Starting with the line that contains "Image resolution: width=1372" and continuing through the line that contains "coord(963,638)", give those items as a numbered list with blank lines omitted. Leave the pictures out of your answer.

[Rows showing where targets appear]

__________

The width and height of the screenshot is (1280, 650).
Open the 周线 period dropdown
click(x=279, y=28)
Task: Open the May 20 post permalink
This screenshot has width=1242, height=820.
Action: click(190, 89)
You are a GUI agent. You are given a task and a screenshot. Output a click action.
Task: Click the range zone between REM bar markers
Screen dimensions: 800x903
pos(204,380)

__________

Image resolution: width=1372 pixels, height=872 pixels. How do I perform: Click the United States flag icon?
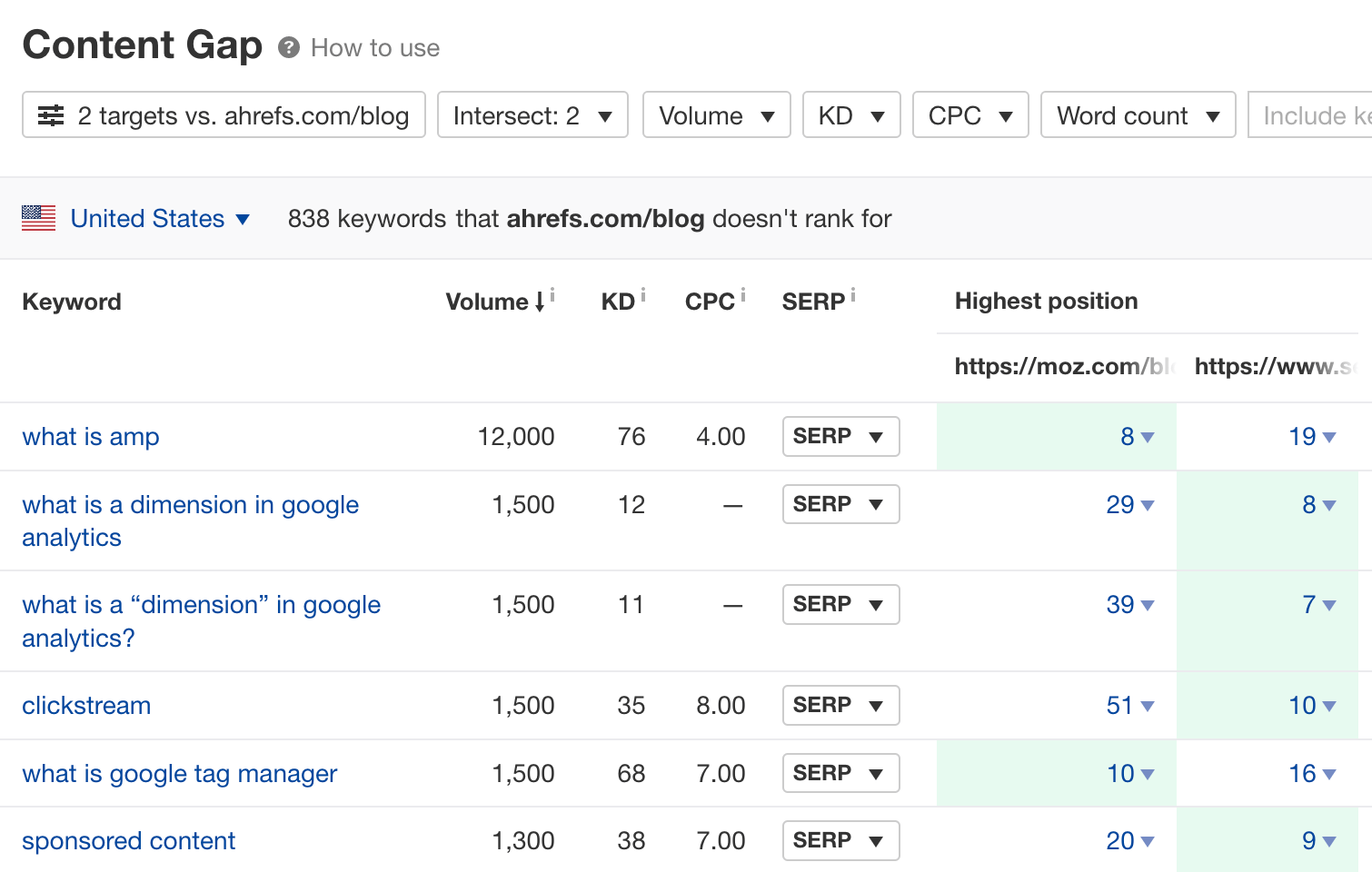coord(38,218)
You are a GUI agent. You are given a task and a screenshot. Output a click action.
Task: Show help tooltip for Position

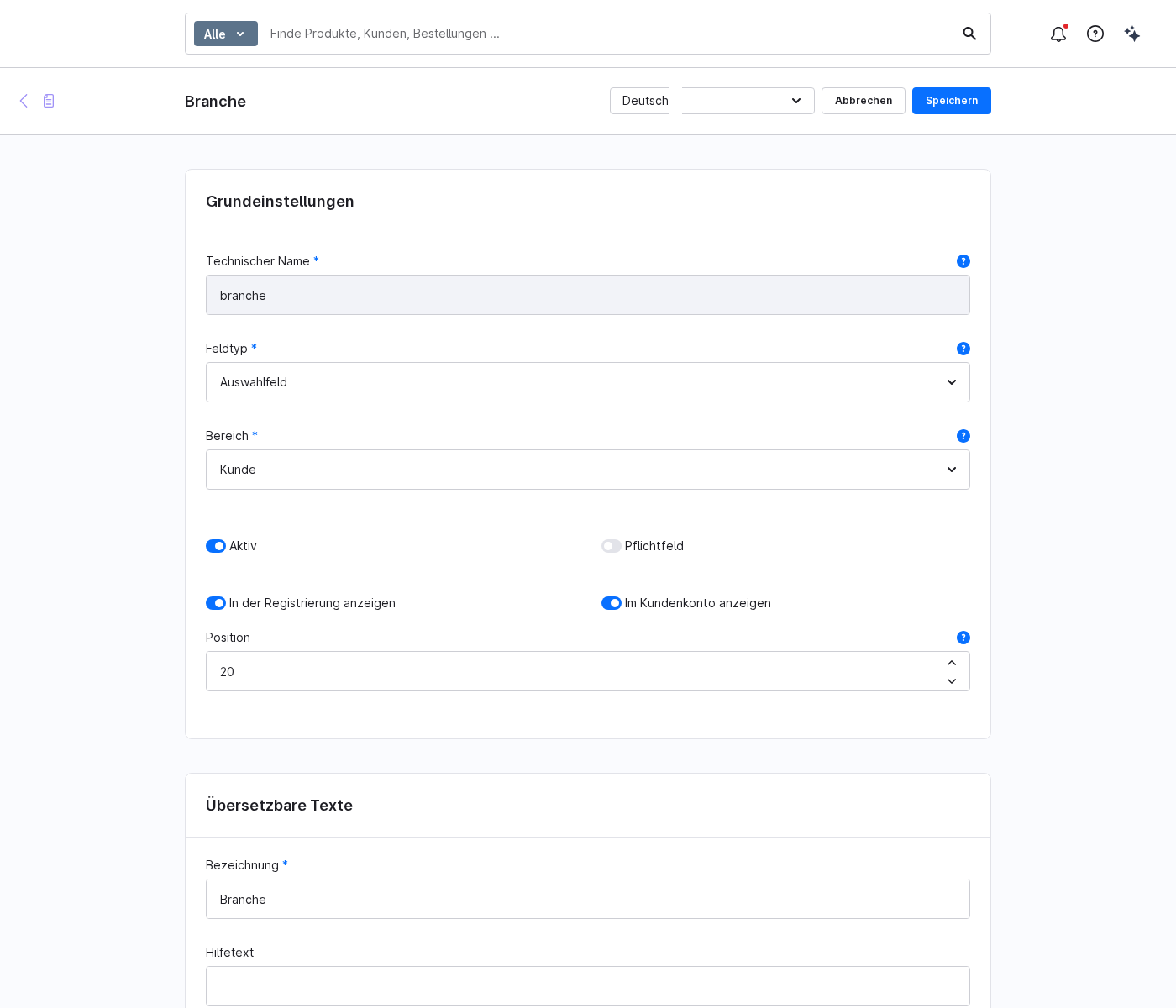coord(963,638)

__________

> [OUTPUT FOR THIS TASK]
1. Image resolution: width=1372 pixels, height=872 pixels. How do I perform: Click the United States flag icon?
2. coord(38,218)
3. You are a GUI agent. You are given a task and a screenshot. Output a click action.
4. Task: Show help tooltip for Position
5. coord(963,638)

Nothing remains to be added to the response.